-- Excerpted data --
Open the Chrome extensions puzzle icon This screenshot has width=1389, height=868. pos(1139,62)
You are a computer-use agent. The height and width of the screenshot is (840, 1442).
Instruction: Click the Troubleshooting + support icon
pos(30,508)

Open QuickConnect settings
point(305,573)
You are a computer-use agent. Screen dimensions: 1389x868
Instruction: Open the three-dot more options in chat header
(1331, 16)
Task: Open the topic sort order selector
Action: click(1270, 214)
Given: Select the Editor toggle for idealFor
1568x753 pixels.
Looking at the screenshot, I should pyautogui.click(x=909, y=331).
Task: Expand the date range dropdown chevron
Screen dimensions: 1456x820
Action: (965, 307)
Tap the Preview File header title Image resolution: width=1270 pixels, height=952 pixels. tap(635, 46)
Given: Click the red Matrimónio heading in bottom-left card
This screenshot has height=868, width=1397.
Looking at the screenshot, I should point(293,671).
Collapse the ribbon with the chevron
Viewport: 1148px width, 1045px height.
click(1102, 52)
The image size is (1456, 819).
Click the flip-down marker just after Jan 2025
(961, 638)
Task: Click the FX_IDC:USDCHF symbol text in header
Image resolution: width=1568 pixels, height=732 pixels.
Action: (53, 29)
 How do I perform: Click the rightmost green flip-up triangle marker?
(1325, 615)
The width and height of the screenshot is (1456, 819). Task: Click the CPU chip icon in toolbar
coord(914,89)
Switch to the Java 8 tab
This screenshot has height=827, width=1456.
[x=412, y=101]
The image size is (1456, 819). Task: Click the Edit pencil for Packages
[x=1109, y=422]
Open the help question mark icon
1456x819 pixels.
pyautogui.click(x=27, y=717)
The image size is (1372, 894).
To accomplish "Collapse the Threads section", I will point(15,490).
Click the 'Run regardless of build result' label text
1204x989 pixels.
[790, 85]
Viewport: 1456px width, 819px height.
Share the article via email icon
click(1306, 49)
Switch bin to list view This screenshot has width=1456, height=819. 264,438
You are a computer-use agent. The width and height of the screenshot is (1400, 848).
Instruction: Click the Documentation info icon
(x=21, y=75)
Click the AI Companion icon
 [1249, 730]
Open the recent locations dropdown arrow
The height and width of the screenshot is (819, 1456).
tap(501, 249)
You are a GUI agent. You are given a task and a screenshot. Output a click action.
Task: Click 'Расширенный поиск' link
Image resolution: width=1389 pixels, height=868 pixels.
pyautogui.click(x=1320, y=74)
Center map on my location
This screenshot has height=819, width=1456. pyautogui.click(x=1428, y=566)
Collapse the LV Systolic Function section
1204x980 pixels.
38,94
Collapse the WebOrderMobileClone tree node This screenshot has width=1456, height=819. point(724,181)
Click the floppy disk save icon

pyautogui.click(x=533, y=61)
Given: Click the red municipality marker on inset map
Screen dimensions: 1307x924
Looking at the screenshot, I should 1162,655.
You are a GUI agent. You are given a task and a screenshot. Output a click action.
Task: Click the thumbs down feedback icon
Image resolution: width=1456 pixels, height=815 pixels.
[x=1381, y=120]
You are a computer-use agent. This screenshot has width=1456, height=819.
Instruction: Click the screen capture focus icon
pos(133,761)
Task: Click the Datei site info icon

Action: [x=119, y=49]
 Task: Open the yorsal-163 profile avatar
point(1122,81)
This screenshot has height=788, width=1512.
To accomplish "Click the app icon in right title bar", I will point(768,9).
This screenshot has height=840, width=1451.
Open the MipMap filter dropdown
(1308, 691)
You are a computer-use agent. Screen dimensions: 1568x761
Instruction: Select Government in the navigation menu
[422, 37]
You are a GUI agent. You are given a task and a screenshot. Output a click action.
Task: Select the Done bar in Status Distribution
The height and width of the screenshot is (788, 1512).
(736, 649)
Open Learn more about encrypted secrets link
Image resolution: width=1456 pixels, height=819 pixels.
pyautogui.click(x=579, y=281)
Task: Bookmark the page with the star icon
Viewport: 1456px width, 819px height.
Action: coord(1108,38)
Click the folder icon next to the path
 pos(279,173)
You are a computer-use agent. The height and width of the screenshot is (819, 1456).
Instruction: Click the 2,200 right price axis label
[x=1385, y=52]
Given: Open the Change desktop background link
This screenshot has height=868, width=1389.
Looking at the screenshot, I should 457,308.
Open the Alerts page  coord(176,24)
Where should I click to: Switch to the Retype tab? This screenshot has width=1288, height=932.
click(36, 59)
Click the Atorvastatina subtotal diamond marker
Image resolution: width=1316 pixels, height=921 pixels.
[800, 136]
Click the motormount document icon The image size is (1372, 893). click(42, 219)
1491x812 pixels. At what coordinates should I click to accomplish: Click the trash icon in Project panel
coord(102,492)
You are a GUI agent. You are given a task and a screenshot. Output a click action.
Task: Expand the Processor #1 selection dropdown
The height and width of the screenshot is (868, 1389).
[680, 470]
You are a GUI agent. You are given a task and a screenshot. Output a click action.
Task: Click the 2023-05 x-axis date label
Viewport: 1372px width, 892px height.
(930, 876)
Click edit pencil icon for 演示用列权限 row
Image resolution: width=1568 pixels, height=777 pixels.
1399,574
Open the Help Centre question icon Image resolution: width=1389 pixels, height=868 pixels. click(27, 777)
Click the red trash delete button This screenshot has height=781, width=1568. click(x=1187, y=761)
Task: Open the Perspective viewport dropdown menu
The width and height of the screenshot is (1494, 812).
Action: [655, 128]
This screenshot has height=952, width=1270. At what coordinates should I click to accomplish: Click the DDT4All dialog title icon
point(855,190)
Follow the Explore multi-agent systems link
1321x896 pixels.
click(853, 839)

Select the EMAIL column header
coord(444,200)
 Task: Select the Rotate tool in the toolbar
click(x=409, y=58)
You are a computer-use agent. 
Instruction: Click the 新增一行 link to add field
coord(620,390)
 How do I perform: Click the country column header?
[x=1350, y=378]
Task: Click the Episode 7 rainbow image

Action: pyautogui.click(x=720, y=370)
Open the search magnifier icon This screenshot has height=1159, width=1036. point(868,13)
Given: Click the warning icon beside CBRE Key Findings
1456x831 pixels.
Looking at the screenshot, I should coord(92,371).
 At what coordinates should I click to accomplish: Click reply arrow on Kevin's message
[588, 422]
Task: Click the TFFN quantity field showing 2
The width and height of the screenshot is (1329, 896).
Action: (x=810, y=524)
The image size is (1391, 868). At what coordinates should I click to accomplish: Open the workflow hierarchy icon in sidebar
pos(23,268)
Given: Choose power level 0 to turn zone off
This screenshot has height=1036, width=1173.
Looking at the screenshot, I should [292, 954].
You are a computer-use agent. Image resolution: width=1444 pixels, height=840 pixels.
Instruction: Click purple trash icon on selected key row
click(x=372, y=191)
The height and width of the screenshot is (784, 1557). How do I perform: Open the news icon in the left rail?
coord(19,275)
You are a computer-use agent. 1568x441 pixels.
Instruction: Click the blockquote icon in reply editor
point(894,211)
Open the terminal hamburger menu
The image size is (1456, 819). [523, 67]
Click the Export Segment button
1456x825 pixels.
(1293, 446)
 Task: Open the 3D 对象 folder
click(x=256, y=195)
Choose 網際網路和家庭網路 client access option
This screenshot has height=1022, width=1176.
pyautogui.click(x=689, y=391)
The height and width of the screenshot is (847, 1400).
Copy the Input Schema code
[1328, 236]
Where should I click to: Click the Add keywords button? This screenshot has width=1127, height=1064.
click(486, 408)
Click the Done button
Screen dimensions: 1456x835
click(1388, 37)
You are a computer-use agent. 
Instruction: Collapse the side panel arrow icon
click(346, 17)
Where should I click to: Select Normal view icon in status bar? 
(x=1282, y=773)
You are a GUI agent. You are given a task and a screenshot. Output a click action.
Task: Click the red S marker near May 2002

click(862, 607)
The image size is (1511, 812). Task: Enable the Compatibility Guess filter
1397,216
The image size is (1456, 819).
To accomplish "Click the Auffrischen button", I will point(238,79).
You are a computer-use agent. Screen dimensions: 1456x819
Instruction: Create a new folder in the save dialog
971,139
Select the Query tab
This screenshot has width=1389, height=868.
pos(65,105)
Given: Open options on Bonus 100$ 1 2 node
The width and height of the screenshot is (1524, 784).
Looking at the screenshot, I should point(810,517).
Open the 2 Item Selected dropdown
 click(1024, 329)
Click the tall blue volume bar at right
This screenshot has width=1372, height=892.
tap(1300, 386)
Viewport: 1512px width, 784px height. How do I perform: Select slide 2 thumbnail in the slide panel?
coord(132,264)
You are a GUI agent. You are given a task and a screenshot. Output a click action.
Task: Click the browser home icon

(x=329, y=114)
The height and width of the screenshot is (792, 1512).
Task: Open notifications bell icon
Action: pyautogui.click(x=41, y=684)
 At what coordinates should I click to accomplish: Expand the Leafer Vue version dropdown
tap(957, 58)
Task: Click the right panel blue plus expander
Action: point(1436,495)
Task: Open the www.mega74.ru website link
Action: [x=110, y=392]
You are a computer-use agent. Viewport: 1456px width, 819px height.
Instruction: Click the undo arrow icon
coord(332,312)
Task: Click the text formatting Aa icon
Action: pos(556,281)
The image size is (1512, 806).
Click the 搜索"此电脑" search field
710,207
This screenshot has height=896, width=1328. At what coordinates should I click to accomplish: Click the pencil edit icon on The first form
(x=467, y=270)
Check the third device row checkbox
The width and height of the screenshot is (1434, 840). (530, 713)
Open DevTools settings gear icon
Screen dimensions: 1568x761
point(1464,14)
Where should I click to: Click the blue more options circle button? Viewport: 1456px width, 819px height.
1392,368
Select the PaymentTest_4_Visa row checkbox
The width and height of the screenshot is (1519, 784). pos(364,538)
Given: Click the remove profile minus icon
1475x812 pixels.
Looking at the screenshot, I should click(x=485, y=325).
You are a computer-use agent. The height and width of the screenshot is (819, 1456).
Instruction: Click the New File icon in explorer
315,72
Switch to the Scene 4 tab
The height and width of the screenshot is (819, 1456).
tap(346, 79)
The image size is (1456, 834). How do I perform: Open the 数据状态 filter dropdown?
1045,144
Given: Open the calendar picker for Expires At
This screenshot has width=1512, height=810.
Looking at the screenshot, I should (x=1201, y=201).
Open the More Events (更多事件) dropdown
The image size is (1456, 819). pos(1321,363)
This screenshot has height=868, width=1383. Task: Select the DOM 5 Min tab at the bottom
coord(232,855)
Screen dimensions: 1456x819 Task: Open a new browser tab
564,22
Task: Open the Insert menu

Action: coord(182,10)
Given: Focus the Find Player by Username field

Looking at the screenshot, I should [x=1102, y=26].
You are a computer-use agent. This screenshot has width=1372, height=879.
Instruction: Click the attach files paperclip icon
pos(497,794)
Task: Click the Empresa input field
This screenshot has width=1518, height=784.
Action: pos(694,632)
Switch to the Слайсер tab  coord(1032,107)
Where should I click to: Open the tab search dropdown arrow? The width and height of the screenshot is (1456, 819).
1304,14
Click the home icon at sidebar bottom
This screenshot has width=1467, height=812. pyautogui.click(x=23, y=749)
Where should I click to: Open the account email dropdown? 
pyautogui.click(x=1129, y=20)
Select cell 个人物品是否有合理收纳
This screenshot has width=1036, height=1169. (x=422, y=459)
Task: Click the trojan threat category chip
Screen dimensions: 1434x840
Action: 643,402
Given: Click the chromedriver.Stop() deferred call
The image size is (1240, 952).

-- Description of the task --
Retype the listing from its first line onward, stopping after the line that contains "Open the recent locations dropdown arrow" has been retyped in full.

-- Answer below --
Open the Chrome extensions puzzle icon This screenshot has width=1389, height=868. pos(1139,62)
You are a computer-use agent. The height and width of the screenshot is (840, 1442).
Instruction: Click the Troubleshooting + support icon
pos(30,508)

Open QuickConnect settings
point(305,573)
You are a computer-use agent. Screen dimensions: 1389x868
Instruction: Open the three-dot more options in chat header
(1331, 16)
Task: Open the topic sort order selector
Action: click(1270, 214)
Given: Select the Editor toggle for idealFor
1568x753 pixels.
Looking at the screenshot, I should pyautogui.click(x=909, y=331).
Task: Expand the date range dropdown chevron
Screen dimensions: 1456x820
Action: (965, 307)
Tap the Preview File header title Image resolution: width=1270 pixels, height=952 pixels. tap(635, 46)
Given: Click the red Matrimónio heading in bottom-left card
This screenshot has height=868, width=1397.
Looking at the screenshot, I should point(293,671).
Collapse the ribbon with the chevron
Viewport: 1148px width, 1045px height.
click(1102, 52)
The image size is (1456, 819).
Click the flip-down marker just after Jan 2025
(961, 638)
Task: Click the FX_IDC:USDCHF symbol text in header
Image resolution: width=1568 pixels, height=732 pixels.
Action: (53, 29)
 How do I perform: Click the rightmost green flip-up triangle marker?
(1325, 615)
The width and height of the screenshot is (1456, 819). Task: Click the CPU chip icon in toolbar
coord(914,89)
Switch to the Java 8 tab
This screenshot has height=827, width=1456.
[x=412, y=101]
The image size is (1456, 819). Task: Click the Edit pencil for Packages
[x=1109, y=422]
Open the help question mark icon
1456x819 pixels.
pyautogui.click(x=27, y=717)
The image size is (1372, 894).
To accomplish "Collapse the Threads section", I will point(15,490).
Click the 'Run regardless of build result' label text
1204x989 pixels.
[790, 85]
Viewport: 1456px width, 819px height.
Share the article via email icon
click(1306, 49)
Switch bin to list view This screenshot has width=1456, height=819. 264,438
You are a computer-use agent. The width and height of the screenshot is (1400, 848).
Instruction: Click the Documentation info icon
(x=21, y=75)
Click the AI Companion icon
 [1249, 730]
Open the recent locations dropdown arrow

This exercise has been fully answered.